掲載文 =
= = = = =

ロシアン省のバンフ―小学校は、1年生から5年生まで、45クラスで2300名の児童が在籍しているマンモス校です。1クラス50名です。近年、工業団地が増え、子どもが急増しています。ちなみに、一昨年31クラス800名、昨年41クラス1800名で、来年は2500名になる予定だそうです。あまりに急激な児童数の増加のために、教室が不足しています。そのために、2部制を採用しています。「午前の部」が7:00~10:35で、「午後の部」が13:00~16:35です。なお、1コマの授業は40分間で行われています。そして、授業期間は9ヶ月(夏休み3ヶ月)です。
カリキュラムは、ベトナム語、算数、社会(1~3年)、歴史(4~5年)、音楽、体育、生活、地理、そして選択教科:英語またはコンピュータ(3年~5年)で構成されています。そして、教科書は、児童がそれぞれ本屋に買いに行きます。ただし、貧しい家の児童は、教科書を買えないため、学校の貸し出しの教科書を使います。学校では、卒業生の教科書を集めておいて、貧しい家の児童に貸す準備をしています。さらに、裕福な親からの寄付があり、その寄付を利用しています。なお、授業料は無料ですが、教材費として年間で27万ドン(1350円)徴収しています。

= = = = =

指示 1 = バンフ―小学校についての掲載文によると、授業1コマの長さは何分間ですか。
指示 2 = バンフ―小学校を紹介する掲載文の最後の文に続けて、その先を書いてください。

(テキストと要素指示の一覧)

= = = = =

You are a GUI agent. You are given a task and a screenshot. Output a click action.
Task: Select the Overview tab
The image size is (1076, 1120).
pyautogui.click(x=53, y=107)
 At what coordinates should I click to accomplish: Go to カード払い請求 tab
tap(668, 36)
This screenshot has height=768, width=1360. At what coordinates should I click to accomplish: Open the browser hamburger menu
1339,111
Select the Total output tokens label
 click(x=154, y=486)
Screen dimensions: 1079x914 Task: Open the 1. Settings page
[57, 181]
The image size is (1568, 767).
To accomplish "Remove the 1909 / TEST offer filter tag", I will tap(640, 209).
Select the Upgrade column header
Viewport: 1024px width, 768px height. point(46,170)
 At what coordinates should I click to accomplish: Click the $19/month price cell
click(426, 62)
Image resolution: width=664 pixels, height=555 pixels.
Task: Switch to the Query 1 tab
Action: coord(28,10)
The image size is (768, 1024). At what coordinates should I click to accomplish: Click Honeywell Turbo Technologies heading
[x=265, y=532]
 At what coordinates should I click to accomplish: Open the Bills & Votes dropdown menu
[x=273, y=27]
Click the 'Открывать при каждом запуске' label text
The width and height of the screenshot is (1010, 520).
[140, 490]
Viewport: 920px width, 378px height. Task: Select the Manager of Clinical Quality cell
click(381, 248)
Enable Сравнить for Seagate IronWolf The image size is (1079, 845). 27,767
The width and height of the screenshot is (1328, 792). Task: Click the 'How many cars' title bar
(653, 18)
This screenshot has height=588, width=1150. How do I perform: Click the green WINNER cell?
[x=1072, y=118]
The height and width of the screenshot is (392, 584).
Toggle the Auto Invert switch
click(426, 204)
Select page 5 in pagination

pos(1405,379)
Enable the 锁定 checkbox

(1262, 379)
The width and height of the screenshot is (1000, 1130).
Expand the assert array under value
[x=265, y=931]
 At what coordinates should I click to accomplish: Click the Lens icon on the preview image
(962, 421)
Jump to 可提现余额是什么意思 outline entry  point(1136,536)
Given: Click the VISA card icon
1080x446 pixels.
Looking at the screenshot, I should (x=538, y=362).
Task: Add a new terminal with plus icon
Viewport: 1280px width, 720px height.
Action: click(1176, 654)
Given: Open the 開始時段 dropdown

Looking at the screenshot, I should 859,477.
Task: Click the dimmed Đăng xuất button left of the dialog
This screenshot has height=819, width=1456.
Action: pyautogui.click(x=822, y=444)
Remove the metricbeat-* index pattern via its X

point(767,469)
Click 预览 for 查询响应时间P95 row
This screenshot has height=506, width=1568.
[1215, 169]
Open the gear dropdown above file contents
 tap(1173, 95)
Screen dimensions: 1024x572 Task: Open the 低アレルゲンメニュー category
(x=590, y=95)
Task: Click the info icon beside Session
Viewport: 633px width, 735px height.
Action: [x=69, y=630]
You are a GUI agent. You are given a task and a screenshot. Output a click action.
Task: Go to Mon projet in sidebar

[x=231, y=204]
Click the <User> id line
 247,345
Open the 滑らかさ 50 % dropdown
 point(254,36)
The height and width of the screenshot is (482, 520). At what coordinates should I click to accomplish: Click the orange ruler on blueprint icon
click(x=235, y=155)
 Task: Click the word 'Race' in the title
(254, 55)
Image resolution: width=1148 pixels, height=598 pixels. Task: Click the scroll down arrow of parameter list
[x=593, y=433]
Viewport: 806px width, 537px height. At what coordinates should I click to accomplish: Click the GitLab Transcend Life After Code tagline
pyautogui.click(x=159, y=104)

= = = = =

正答 1 = 40分間です。

正答 2 =
バンフ―小学校の教員数63人(男45人、女18人)です。校長先生の話によれば、教師の社会的地位は高く、人々から尊敬されているそうです。そして、教師の仕事は、安定した収入を得ることができ、教師の年齢に応じて給料が上がっていくそうです。
私は、この小学校の様子は、まさに1950年代から60年代にかけて「団塊の世代」の児童が在籍していた日本の小学校と同じだと思いました。同席した「団塊の世代」の東原教授も、「まるで僕の小さい頃の日本を見るようだ」と呟いていました。これらの風景は、参加した学生たちの目にはどのように映ったのでしょうか。
ある学生は、次のような感想を書いていました。「――――、一番驚いたことは、学校と先生の社会的立ち位置が、一昔前の日本にそっくりだったことだ。やはり、成長段階にある国では、学校教育に大きな期待と信頼をよせるのだろうと思う。どんどん学歴社会への道を進んでいくのか、能力・資質重視の世の中になるのか、ふと将来について考えてしまった。――――」
実によく見て、考えているなぁと感心し、同時にとても嬉しくなりました。この学生が書いていることが、私がこの国の教育から感じたことだったからです。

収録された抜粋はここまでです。